But I understand you are deeply hurting, and I want you to know that if you keep at the idea of turning your love entirely toward yourself, ultimately it will naturally happen, and you will. Sometimes it is just a matter of accepting the words and letting them dwell in the back of your mind. You don't even have to consciously pay attention. Just let the messages sit there in stored memory for a while, and months from now you'll notice in some random moment that they make sense.

 

The most important person in your story is you. You are the self, and the mother. Those two roles are what count the very most. Keep all your best love right there, first in you, so that you can give it deeply also for your children. Because they are the ones who will thrive on it and reflect it back to you, and so you all need this boundary. You are the only one who can hold it.

 

I leaned on my faith throughout divorce and am still leaning as I go through another current ending. It sounds cliche when people tell us that God loves us and carries us through things like this, but if you can get to that place of trust and surrender, in my experience it does help. Sometimes it just does take *time* for the worst of the situation to get sorted out, but at the end of that time, you see that it *does* get sorted out. In good ways, and ways you never expected or thought of, at the start. But it requires "dying to the process", acceptance, surrendering to the change. Think of it as transformation, leveling up.

LIST OF TASKS:
1. Answer these questions about the passage above on healing:
(a) Which two roles does it say count the very most?
(b) What did the writer lean on throughout divorce?
(c) What does it suggest thinking of the change as?
2. Write out the rows from the line that contains "Where should I" through the line that contains "[x=1660, y=340]" as a numbered list, omitting blank lines and the pictures.

INPUT DATA:
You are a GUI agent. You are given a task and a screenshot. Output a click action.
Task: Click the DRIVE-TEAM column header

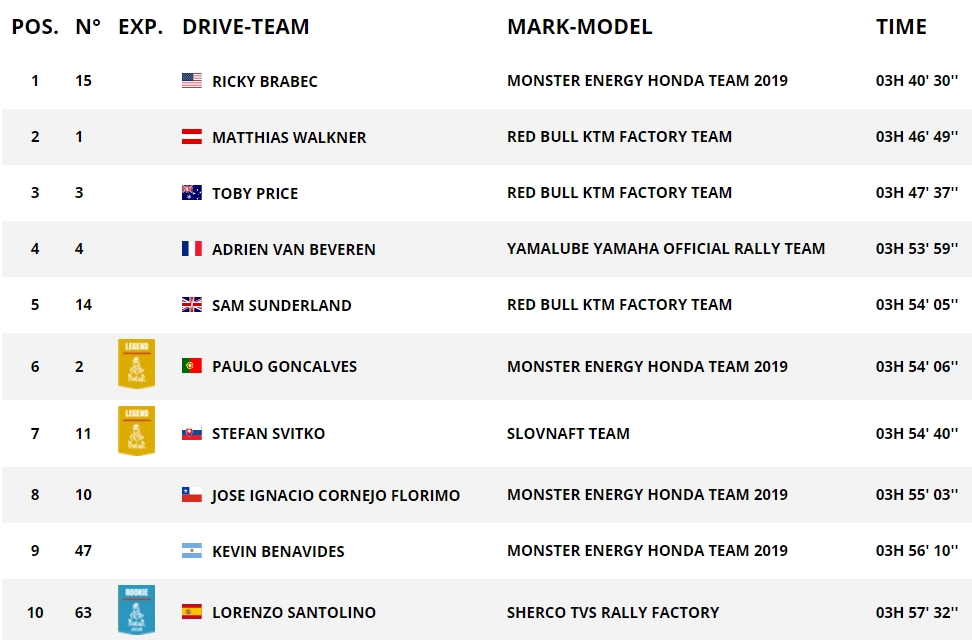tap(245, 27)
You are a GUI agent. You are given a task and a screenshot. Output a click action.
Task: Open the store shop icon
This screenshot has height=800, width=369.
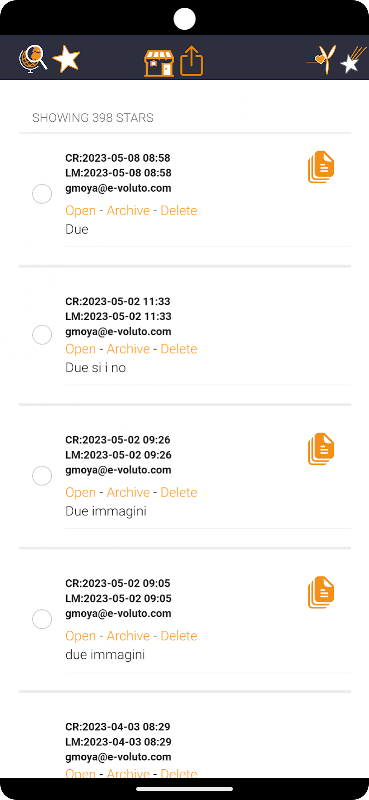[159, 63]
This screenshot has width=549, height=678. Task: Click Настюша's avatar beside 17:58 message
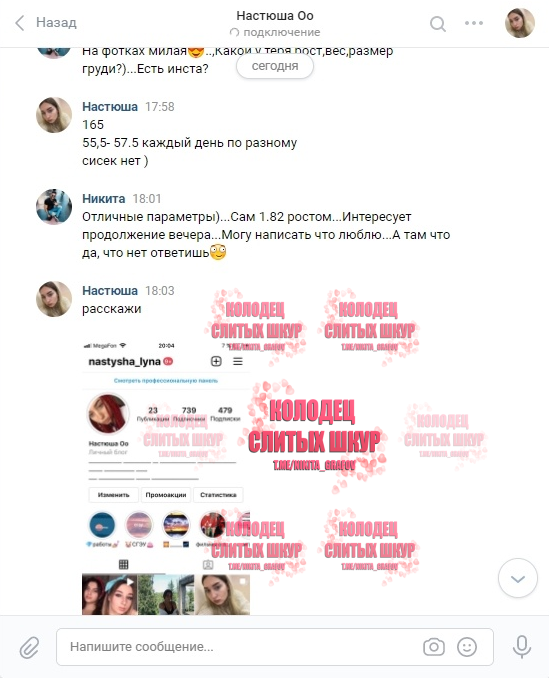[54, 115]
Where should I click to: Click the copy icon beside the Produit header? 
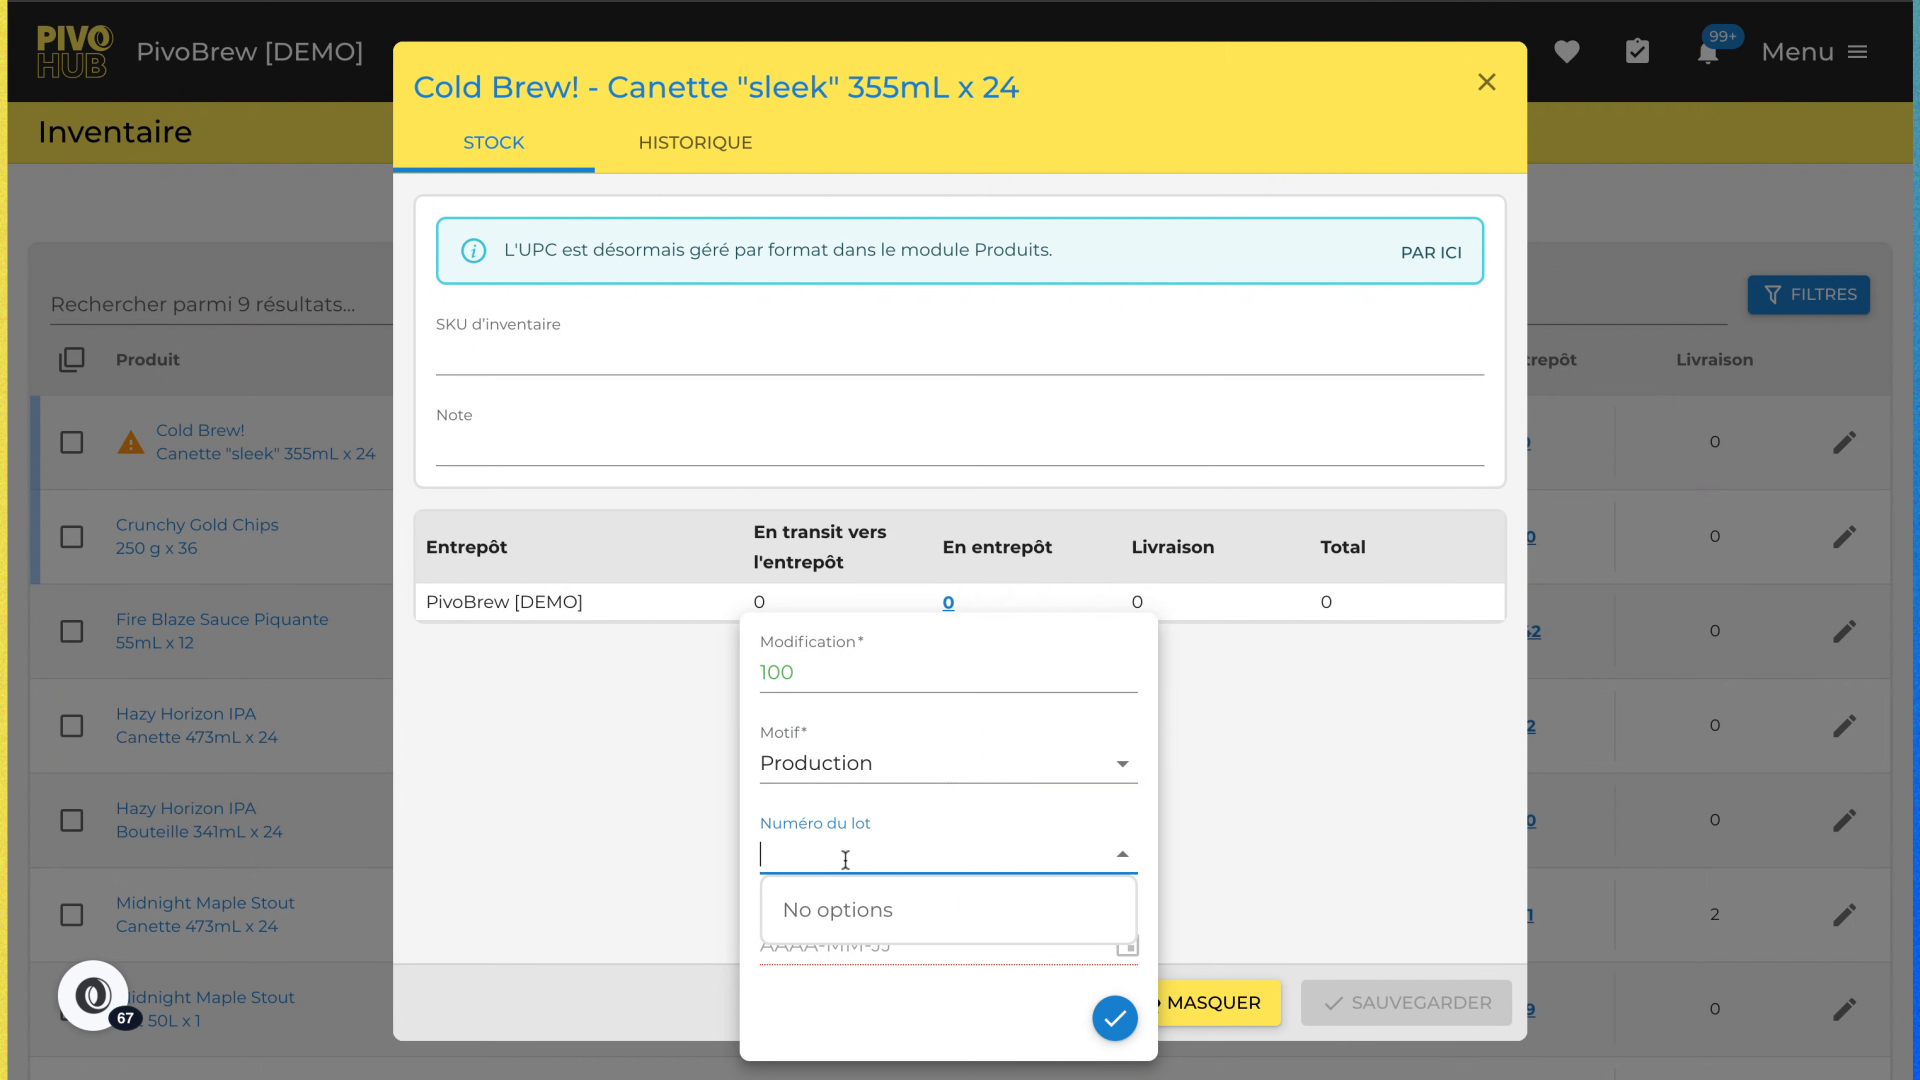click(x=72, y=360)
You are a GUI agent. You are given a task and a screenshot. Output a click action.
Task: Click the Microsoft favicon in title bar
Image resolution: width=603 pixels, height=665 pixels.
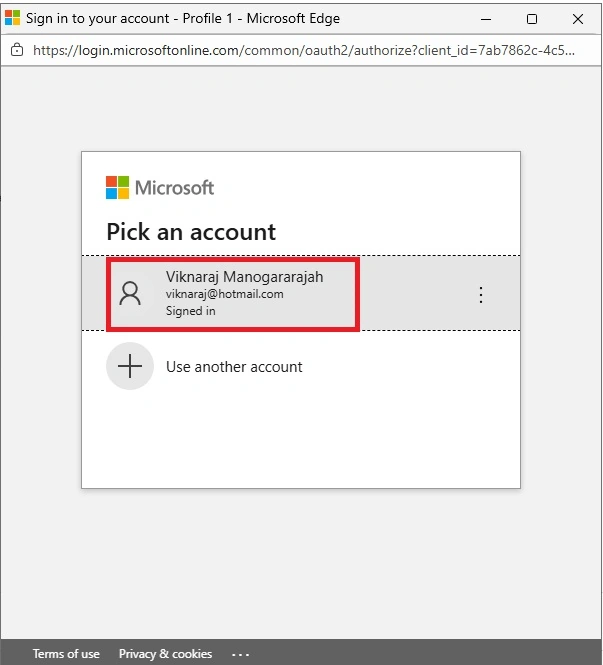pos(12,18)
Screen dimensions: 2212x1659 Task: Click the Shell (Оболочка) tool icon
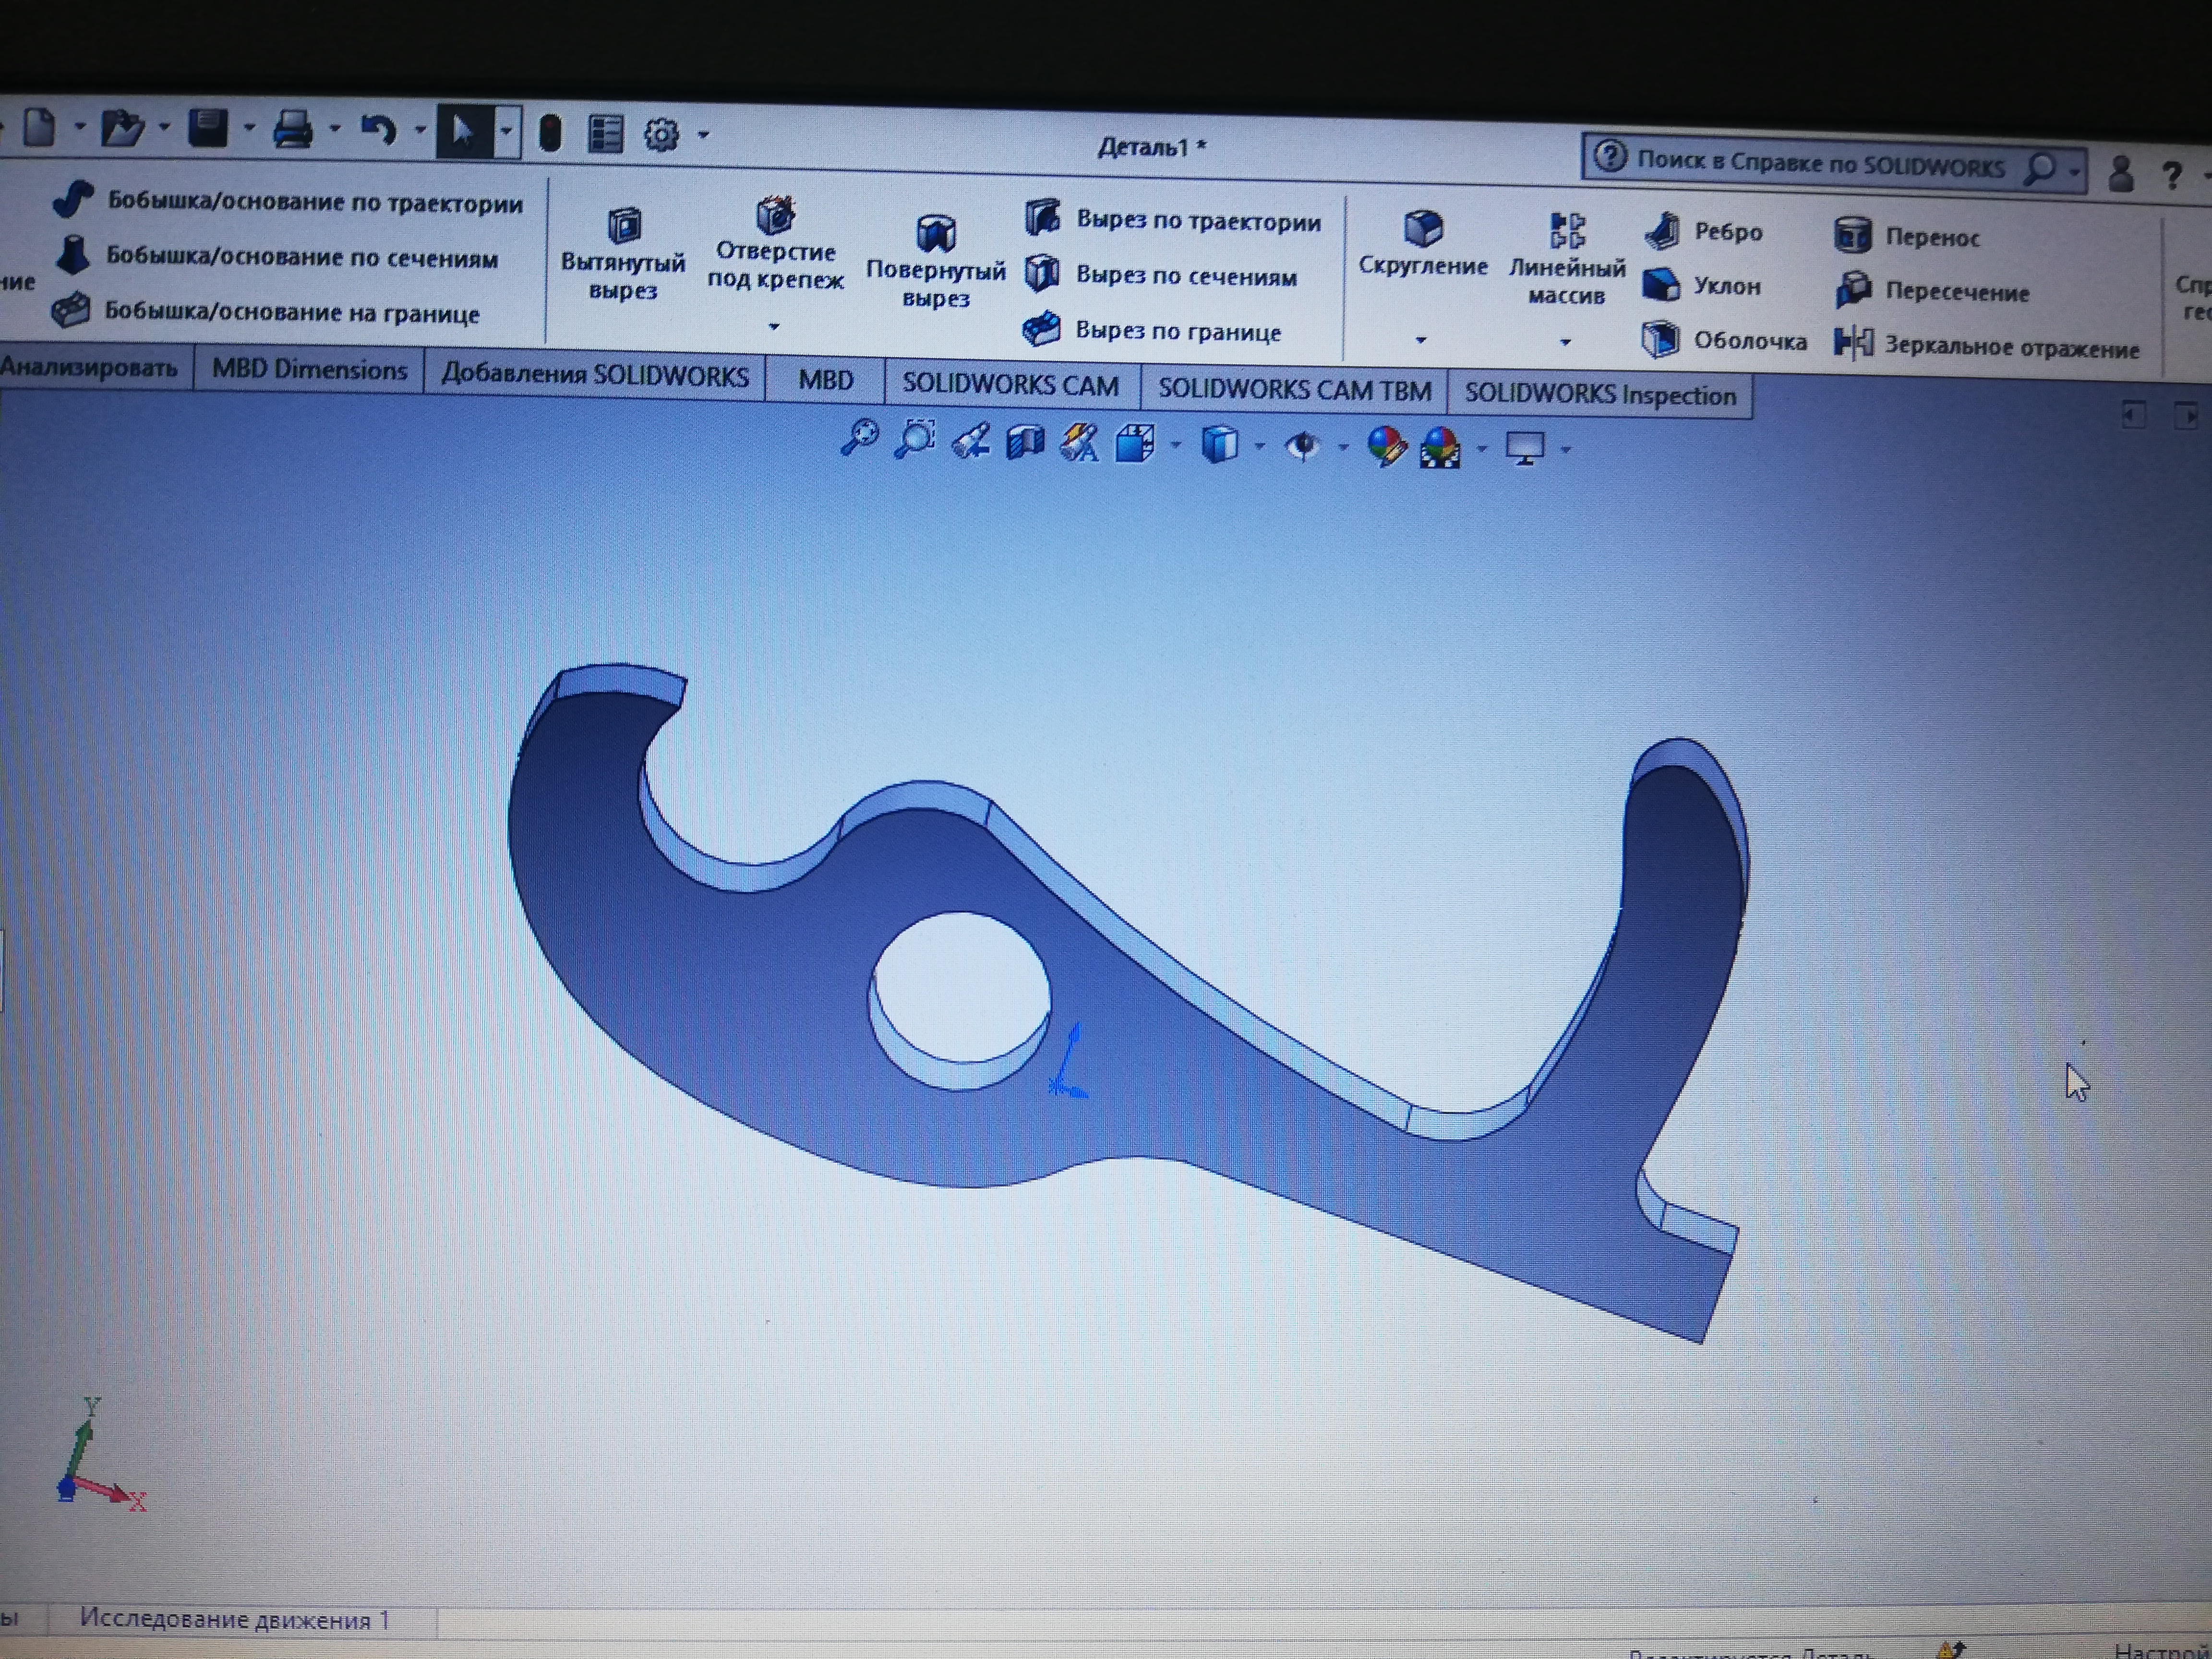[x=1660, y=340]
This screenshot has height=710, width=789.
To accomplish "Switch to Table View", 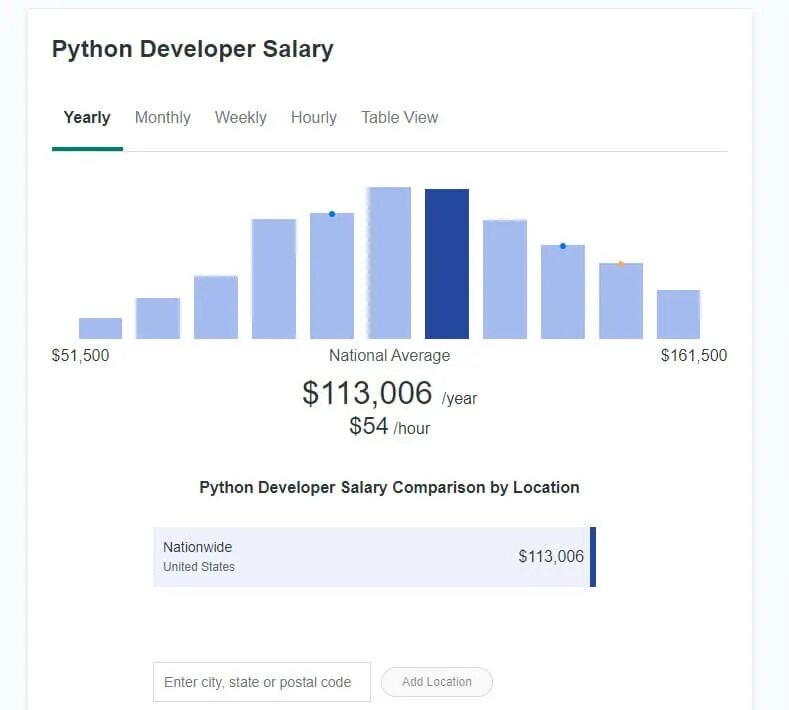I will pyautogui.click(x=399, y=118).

ANSWERS FOR THE EXERCISE:
1.
(a) The self and the mother.
(b) Faith.
(c) Transformation, leveling up.

2.
1. Where should I click to: Click the copy icon beside the Produit header? 
2. click(x=72, y=360)
3. You are a GUI agent. You are given a task and a screenshot. Output a click action.
4. Task: Click the Microsoft favicon in title bar
5. Image resolution: width=603 pixels, height=665 pixels.
6. pos(12,18)
7. Screen dimensions: 2212x1659 Task: Click the Shell (Оболочка) tool icon
8. [x=1660, y=340]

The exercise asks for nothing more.